No pictures, no extra lines: copy exactly from the line with "Image resolution: width=948" through the end of the entries.

□ □ □

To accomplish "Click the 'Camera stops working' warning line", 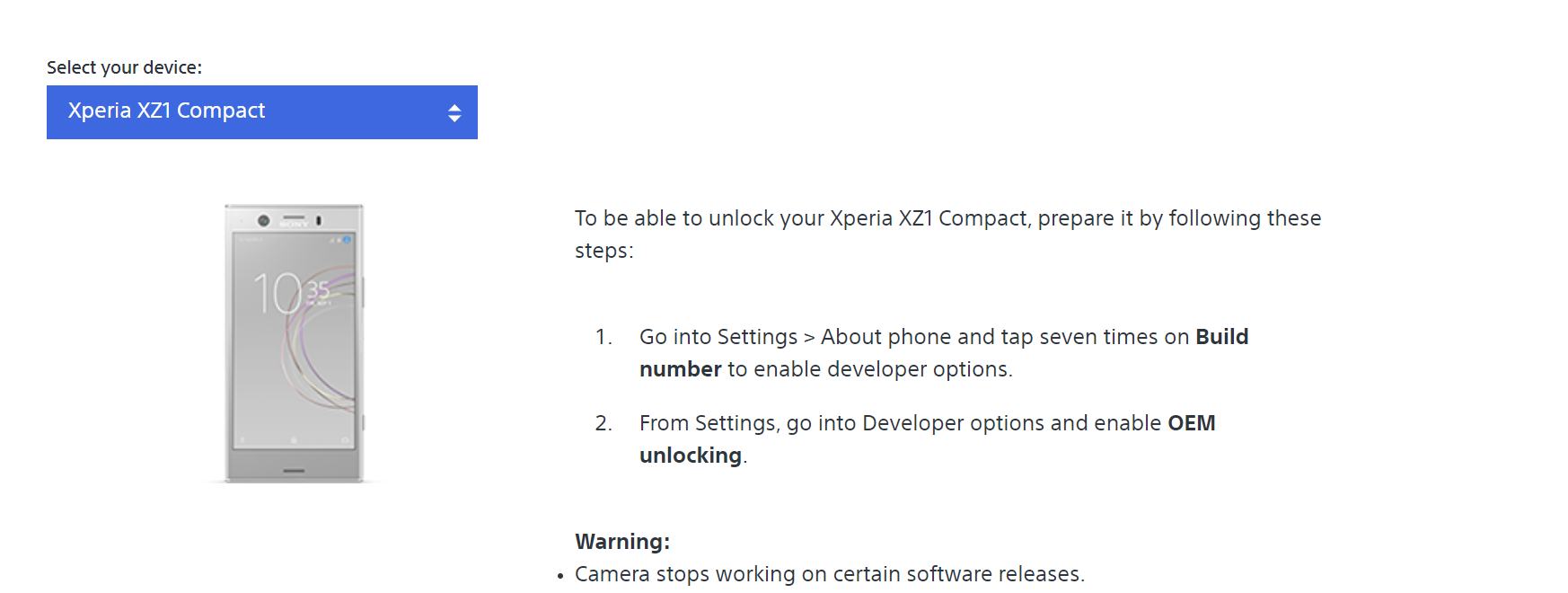I will coord(829,574).
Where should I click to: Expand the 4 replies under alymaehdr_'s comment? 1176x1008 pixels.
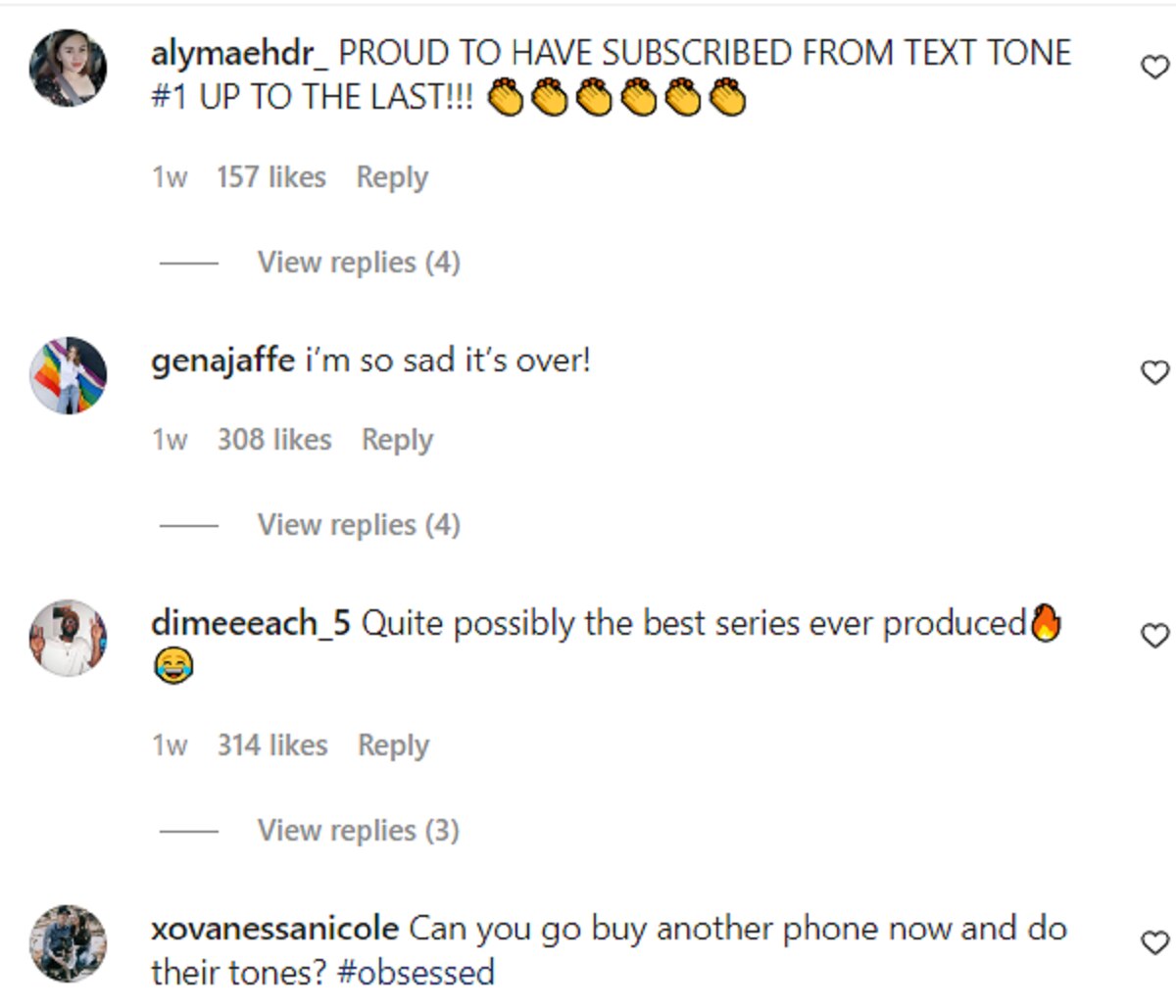tap(358, 263)
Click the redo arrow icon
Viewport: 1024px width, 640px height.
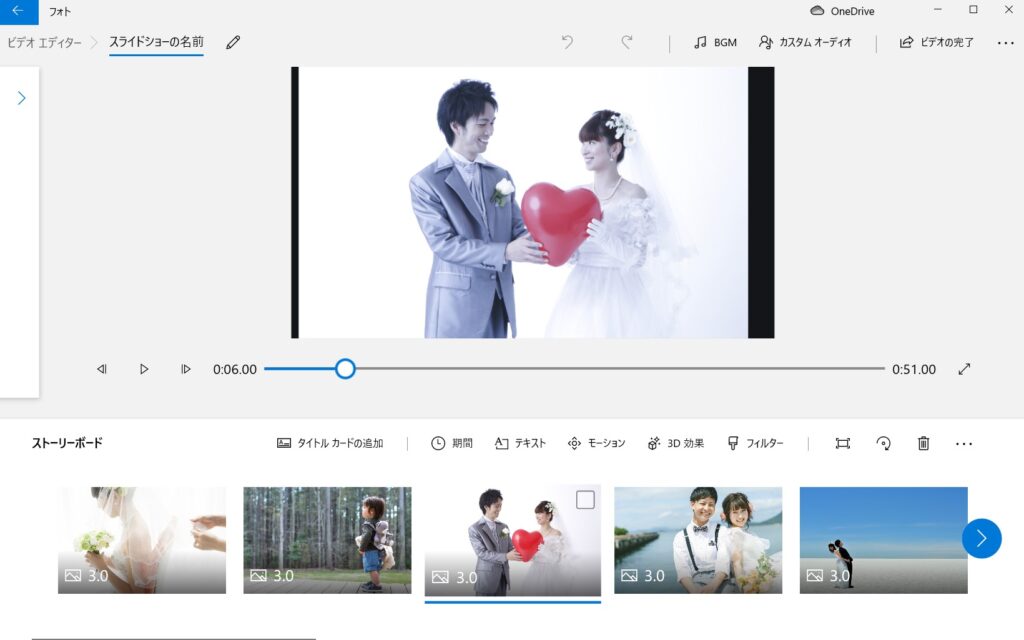[x=627, y=42]
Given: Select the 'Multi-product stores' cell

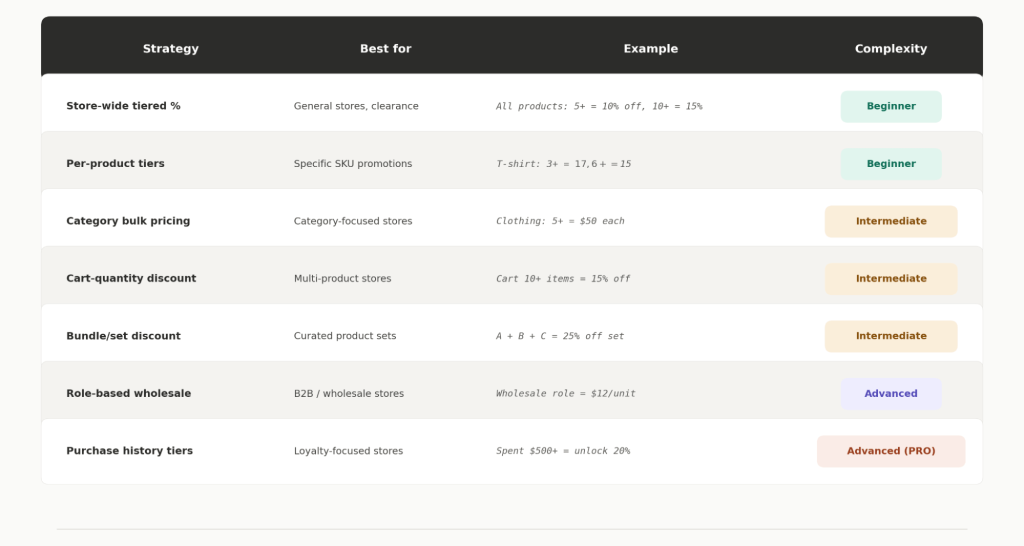Looking at the screenshot, I should click(x=342, y=278).
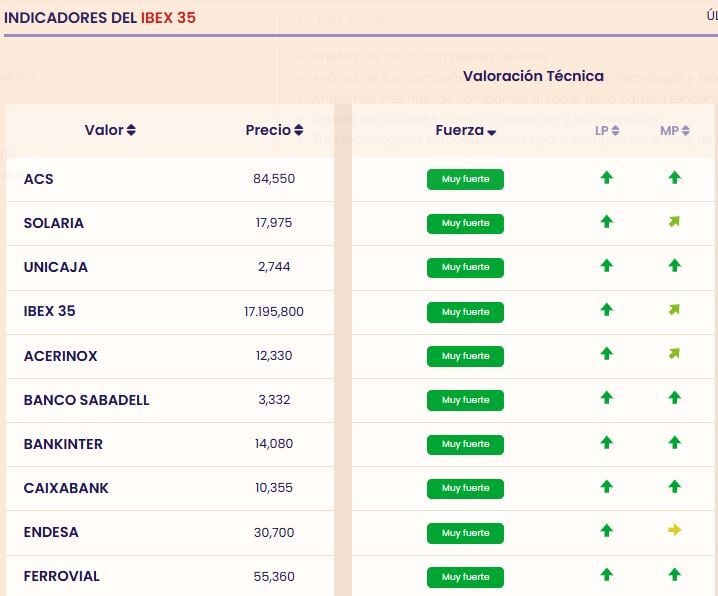
Task: Sort by Fuerza column header
Action: click(466, 130)

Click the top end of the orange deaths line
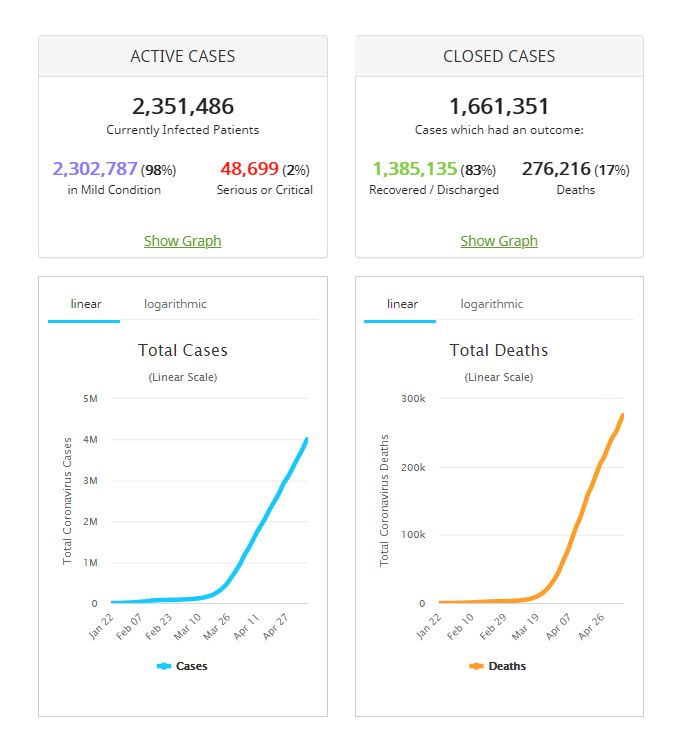(622, 416)

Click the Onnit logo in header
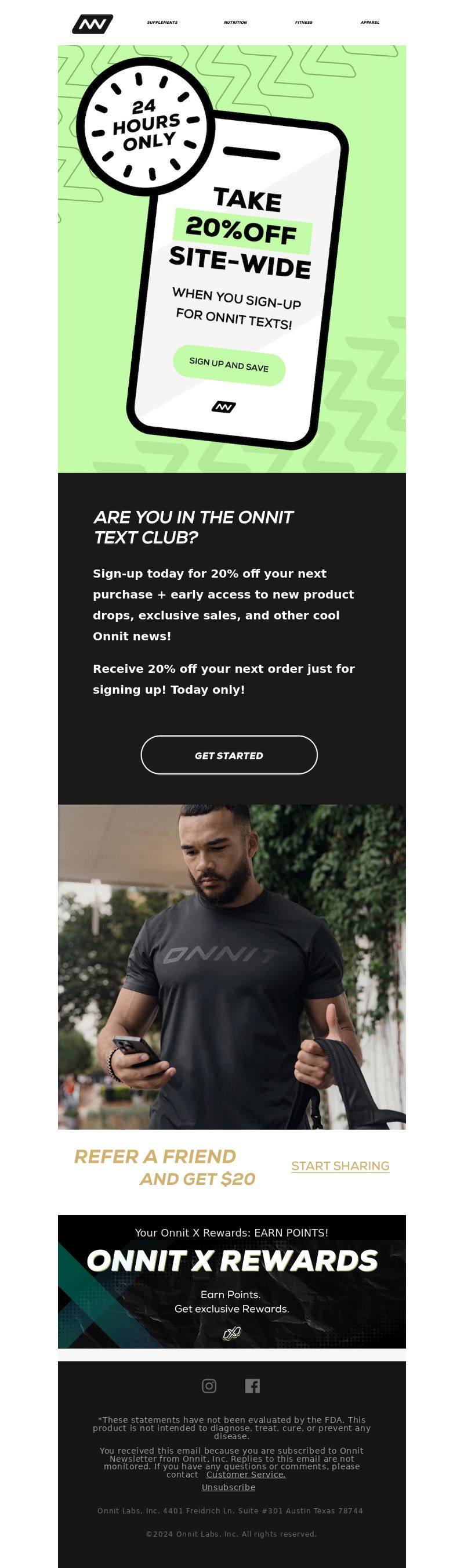click(92, 24)
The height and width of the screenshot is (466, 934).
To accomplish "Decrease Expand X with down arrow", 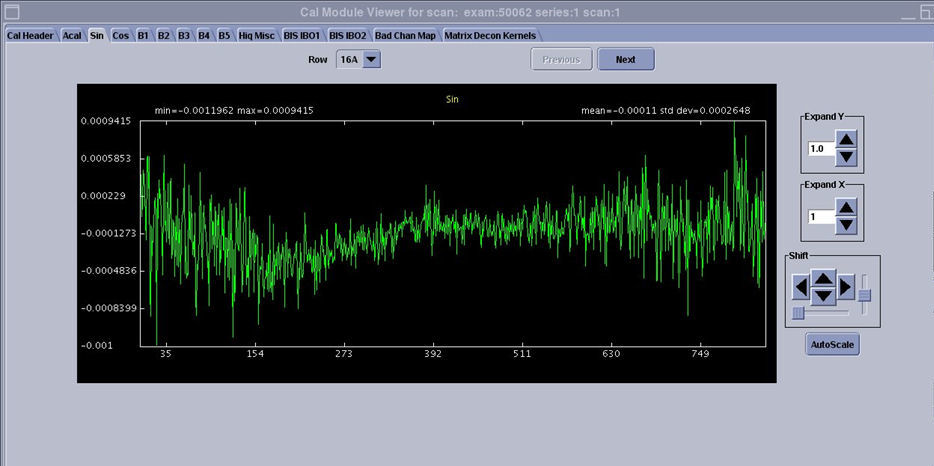I will click(846, 226).
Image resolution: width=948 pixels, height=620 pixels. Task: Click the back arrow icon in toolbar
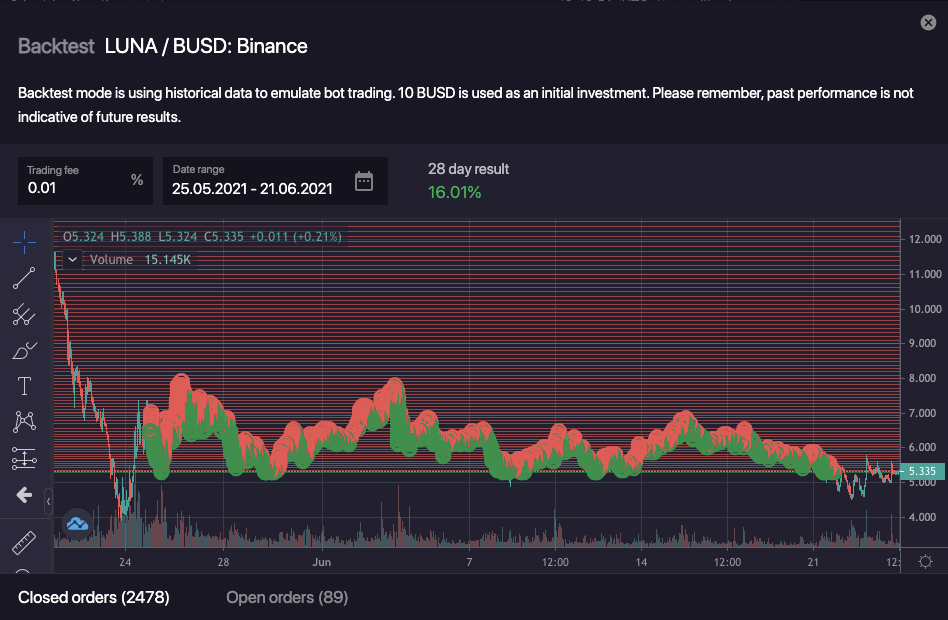click(x=25, y=495)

□ □ □

Response to this task:
Image resolution: width=948 pixels, height=620 pixels. Task: Click the back arrow icon in toolbar
click(x=25, y=495)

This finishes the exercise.